I suggest you look up Nart saga from the Caucausus. It is a legend common to Caucasus tribes, but apparently it started with Ossetians, who are descendants of the ancient Alans.
Alans from what I have read, were the kind of heroes you are now describing. They were to a large degree matriarchial. Not in the sense that women ruled, but in the sense that they generally had no contact with their fathers. As a results, they considered people who survived to old age to be cowards. Brave men died young. Old men were maltreated. (This is not necessarily 100% true, my sources were a bit enthusiastic about early matriarchy).

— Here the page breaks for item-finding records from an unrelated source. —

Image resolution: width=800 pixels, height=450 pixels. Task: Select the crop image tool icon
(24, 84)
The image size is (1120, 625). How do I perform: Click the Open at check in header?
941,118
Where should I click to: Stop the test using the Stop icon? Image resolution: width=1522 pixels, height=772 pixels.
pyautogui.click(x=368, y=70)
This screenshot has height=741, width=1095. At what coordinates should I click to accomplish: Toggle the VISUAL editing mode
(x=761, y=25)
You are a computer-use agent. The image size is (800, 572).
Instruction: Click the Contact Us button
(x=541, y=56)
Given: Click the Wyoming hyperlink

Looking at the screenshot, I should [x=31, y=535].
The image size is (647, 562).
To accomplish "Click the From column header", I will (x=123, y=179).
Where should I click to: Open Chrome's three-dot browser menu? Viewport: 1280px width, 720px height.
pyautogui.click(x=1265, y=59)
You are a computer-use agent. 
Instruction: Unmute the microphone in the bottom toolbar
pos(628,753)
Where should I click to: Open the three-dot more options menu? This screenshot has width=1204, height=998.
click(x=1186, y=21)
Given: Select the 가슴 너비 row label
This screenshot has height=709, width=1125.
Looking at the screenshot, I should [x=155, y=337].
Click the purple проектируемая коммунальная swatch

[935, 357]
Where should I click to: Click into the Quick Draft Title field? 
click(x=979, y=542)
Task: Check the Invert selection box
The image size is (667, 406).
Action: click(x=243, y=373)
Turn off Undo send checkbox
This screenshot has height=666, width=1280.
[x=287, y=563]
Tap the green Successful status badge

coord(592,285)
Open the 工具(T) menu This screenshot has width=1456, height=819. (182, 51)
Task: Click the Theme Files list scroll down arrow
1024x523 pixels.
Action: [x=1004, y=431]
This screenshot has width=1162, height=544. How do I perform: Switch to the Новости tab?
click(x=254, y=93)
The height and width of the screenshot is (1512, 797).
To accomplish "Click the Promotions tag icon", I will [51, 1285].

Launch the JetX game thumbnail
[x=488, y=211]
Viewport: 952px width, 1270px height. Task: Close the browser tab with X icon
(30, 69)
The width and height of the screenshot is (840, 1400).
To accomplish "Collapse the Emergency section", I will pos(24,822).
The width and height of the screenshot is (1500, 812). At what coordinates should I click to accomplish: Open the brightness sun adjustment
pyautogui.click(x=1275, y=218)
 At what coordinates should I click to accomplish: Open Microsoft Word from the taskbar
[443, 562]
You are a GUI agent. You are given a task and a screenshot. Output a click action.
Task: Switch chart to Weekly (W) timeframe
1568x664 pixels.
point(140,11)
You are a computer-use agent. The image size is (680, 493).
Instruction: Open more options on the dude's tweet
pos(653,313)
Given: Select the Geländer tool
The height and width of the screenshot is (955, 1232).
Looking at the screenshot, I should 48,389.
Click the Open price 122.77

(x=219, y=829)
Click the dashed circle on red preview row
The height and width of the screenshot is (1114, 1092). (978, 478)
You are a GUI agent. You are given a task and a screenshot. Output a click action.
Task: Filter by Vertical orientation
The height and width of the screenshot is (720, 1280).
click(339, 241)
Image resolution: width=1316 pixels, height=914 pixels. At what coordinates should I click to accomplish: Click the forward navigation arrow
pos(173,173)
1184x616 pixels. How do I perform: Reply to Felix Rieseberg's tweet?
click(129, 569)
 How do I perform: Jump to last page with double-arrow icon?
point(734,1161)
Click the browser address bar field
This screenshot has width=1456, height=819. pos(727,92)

See Meletinsky,Origins of Heroic Epic. Also Ammianus Marcellinus, Roman History Vol 31
"Nearly all the Alani are men of great stature and beauty; their hair is somewhat yellow, their eyes are terribly fierce; the lightness of their armour renders them rapid in their movements; and they are in every respect equal to the Huns, only more civilized in their food and their manner of life. They plunder and hunt as far as the Sea of Azov and the Cimmerian Bosphorus, ravaging also Armenia and Media.
22. And as ease is a delightful thing to men of a quiet and placid disposition, so danger and war are a pleasure to the Alani, and among them that man is called happy who has lost his life in battle. For those who grow old, or who go out of the world from accidental sicknesses, they pursue with bitter reproaches as degenerate and cowardly. Nor is there anything of which they boast with more pride than of having killed a man: and the most glorious spoils they esteem the scalps which they have torn from the heads of those whom they have slain, which they put as trappings and ornaments on their war-horses.
23. Nor is there any temple or shrine seen in their country, nor even any cabin thatched with straw, their only idea of religion being to plunge a naked sword into the ground with barbaric ceremonies, and then they worship that with great respect, as Mars, the presiding deity of the regions over which they wander."
Colarusso, J., ed. and trans.: Nart Sagas from the Caucasus
"The Geat Nart went among the lawgivers, who were gathered in the Great House, and said "I am worth nothing anymore. The people no longer respect me. I have grown old, I am no longer of any use to you. (...) Let them make a bgi chest and place me inside it. Then throw me into the sea." (...) As he was returning home, however, he came upon a gang of youths. "This ugly old man is always going before the lawgivers." they said. "Let's throw him into the sea and see what he'll do!".